The CDC’s Anti-Smoking Ads Are Bad for Your (Mental) Health
A message to the Centers for Disease Control: We get it. Smoking is bad. Really bad. We’re glad you want to save us from damaging our health. But your new anti-smoking ads are shocking, disgusting, and too provocative—and they’ve crossed the line.
I was only dimly aware of the CDC’s ad campaign until Sunday morning, when I opened up the Washington Post website on my iPad. There, in an ad on the righthand side of the page, was a man shaving—and a giant hole at the base of his throat.
“A Tip From A Former Smoker,” the ad warned. “BE CAREFUL NOT TO CUT YOUR STOMA.”
You may not know what a stoma is; basically it’s a surgically created hole in your body that is really gross but helps keep you alive. I only know this because I spent most of 2011 with a stoma of my own—a nasty intestinal infection sent me to the emergency room, and on May 1 doctors performed an emergency colostomy on me. I spent the next seven months with a hole in my belly, just under my sternum, dealing with all manner of gross stuff. It was horrifying and upsetting, and I am still recovering.
So when I saw the ad at the Washington Post website, I had a strange reaction: My face got flushed, my heart started beating faster, and I found myself nearly in tears. The CDC, in its effort to make sure I never light up a cigarette, had caused me a panic attack instead.
I should be embarrassed by this. And I am, a little. Mostly I’m hugely angry.
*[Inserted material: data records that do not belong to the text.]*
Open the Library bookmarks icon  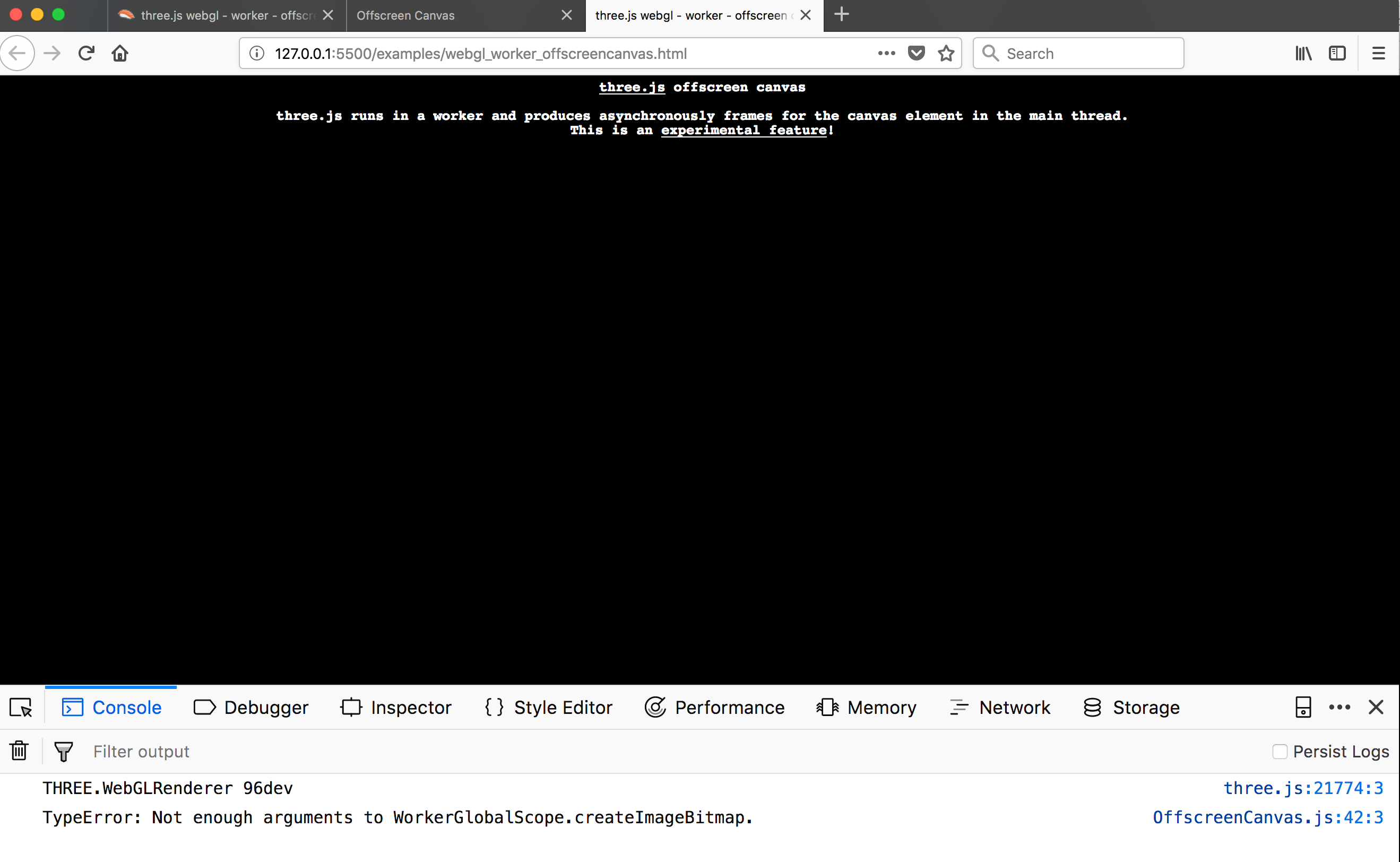click(x=1303, y=54)
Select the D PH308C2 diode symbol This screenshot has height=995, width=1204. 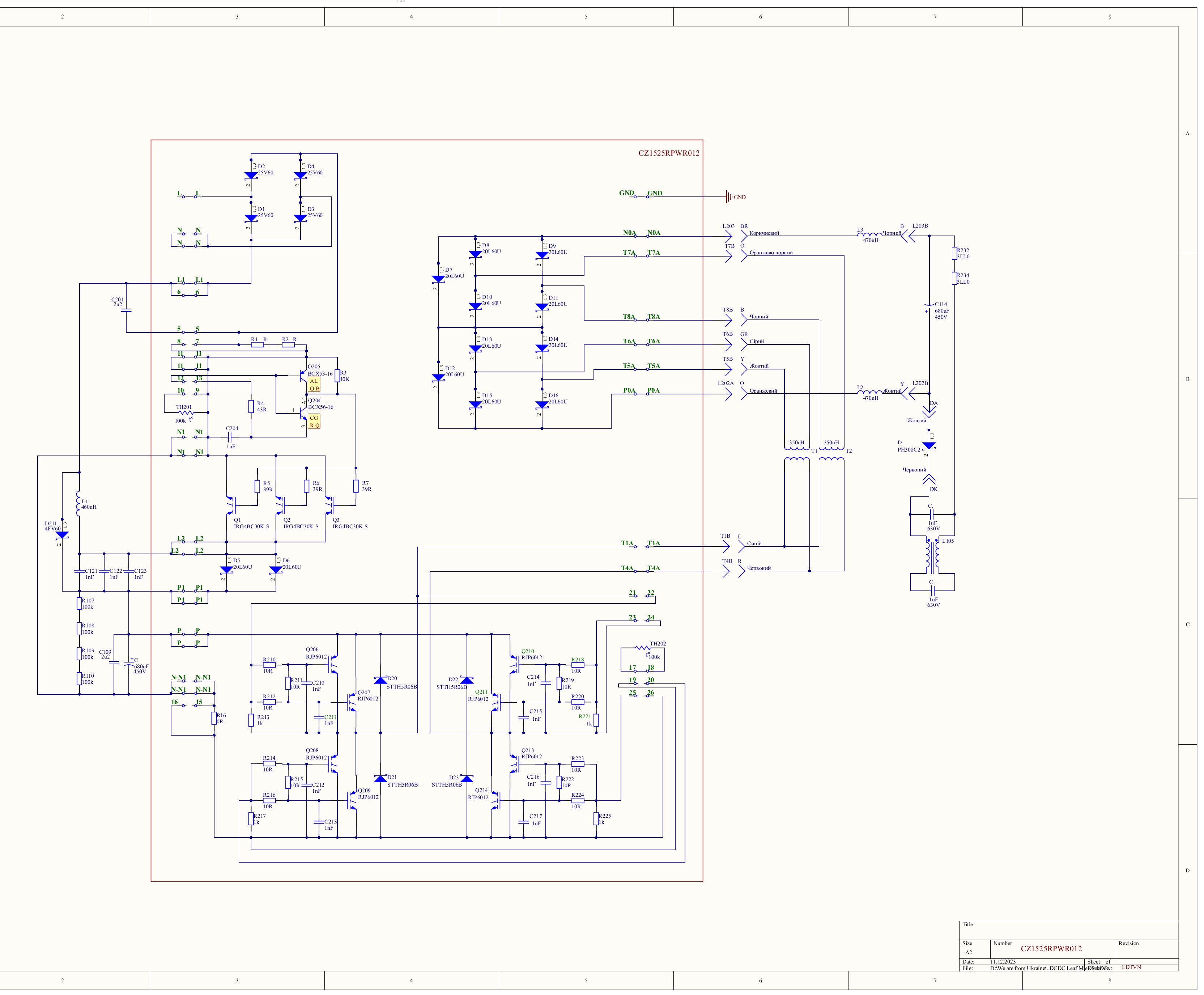pos(929,445)
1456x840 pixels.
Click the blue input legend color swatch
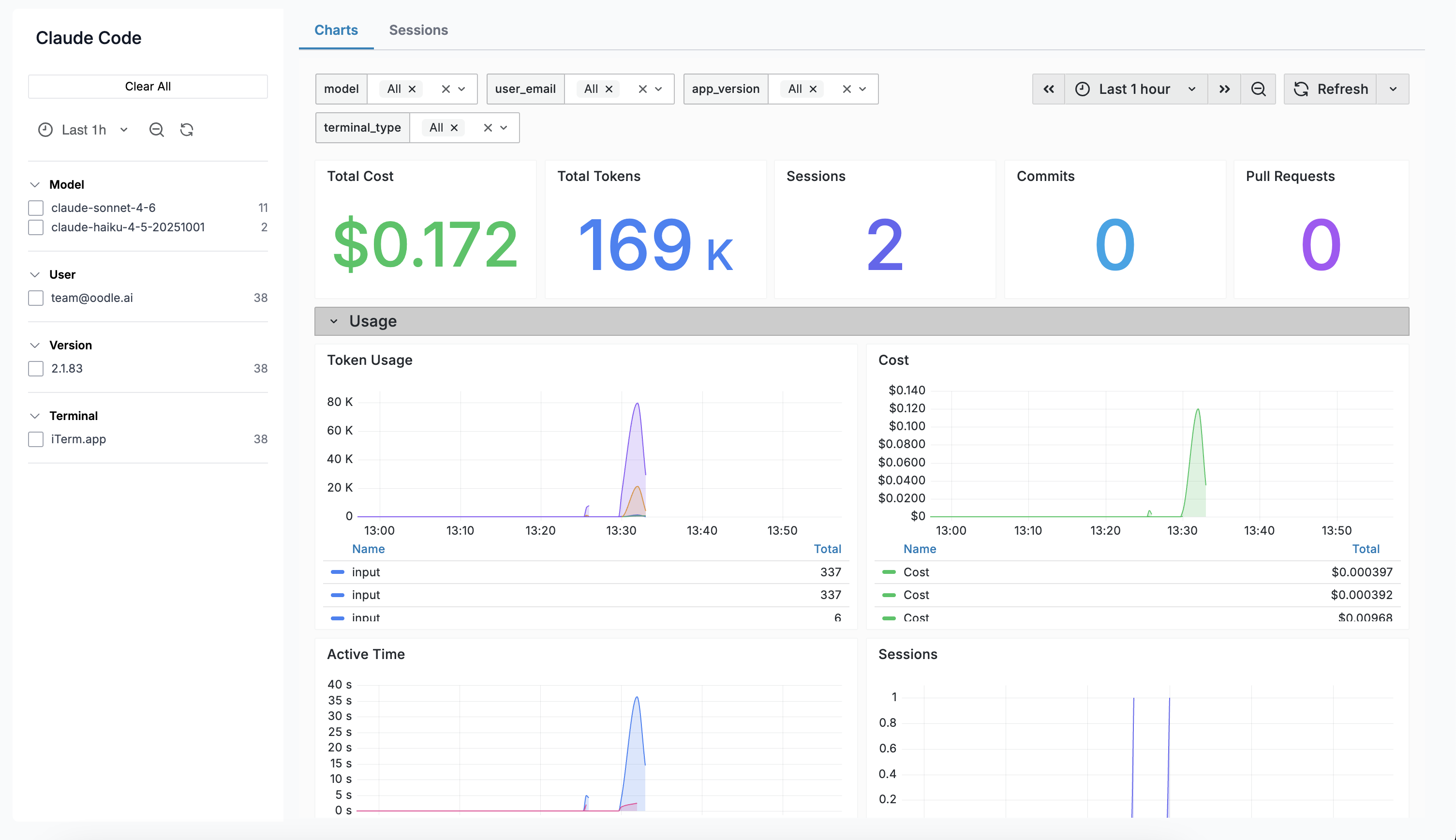(337, 572)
Understand, we’ve now been through more than two generations of anti-smoking efforts by the federal government. There’s a whole arc on Mad Men devoted to how the industry spent the 1960s dealing with growing anti-smoking sentiment.
And it’s worked! The CDC’s own numbers show that more than 40 percent of American adults were smokers in 1965. Today, that number is under 20 percent.
A lot of that is due to intensive educational efforts: Nobody under the age of 40 who went to public schools avoided an anti-tobacco lesson at some point. If you didn’t get the message in the classroom, the government and anti-smoking groups made sure you got the point some other way—through warnings on cigarette packages and advertisements on MTV. The cigarette industry, meanwhile, had to give up most of its advertising, and these days the only people who smoke in TVs or in the movies—aside from Don Draper, and even he smokes a lot less than he used to—are villains.
The message has clearly taken hold.
Yet: There’s still that stubborn 19.3 percent of adults who have made the choice to keep smoking. The truth is, that number has budged down by only 4 percent since 2000.
You can look at that statistic, and come to a couple of conclusions. A) For whatever reason, there are millions of Americans who have been through all the education efforts over the last 40 years and still routinely make a bad, dumb, stupid decision, and we’re just going to have to deal with it, or B) we can take a “shock and awe” approach that disregards the usual boundaries of taste in public discourse in hopes of sending the smoking rate down another point or two.
The CDC took the latter option, obviously. Which is why I got to spend the NCAA men’s basketball championship a couple of weeks ago watching a middle-aged woman give the graphic details of how smoking had destroyed her health.
Enough. Too much.
I understand this is real life. And I have nothing but sympathy for “Shawn,” the man with the stoma, or “Terrie,” the woman in the basketball ads. Their stories are tremendously sad.
But there’s something about the CDC campaign that’s gratuitous, and feels punitive. I don’t smoke. You probably don’t smoke either. Considered another way: More than 80 percent of Americans don’t smoke: We’re not just the majority, we’re a vast majority.
The “Tips From A Former Smoker” ads, though, aren’t targeted all that specifically. They’re seen by everybody. The non-smoking majority is being subjected to an assault on our senses because, hey, some people who should know better than to smoke keep deciding to smoke.
No doubt with the best of intentions, the Centers for Disease Control—a federal agency!—is helping turn the public sphere into a freak show. Freak shows have always been offered under the guise of “education,” and it’s no less sad, grotesque, and offensive when the government promotes them. Circuses, at least, usually have temerity to hide their freak shows in a tent. The CDC’s is impossible to avoid.
And I want so badly to avoid it.
The CDC wants to save our health. Great. The agency’s new campaign threatens to do other types of damage—to our public discourse and, heck, maybe even to our mental health. It’s time to stop.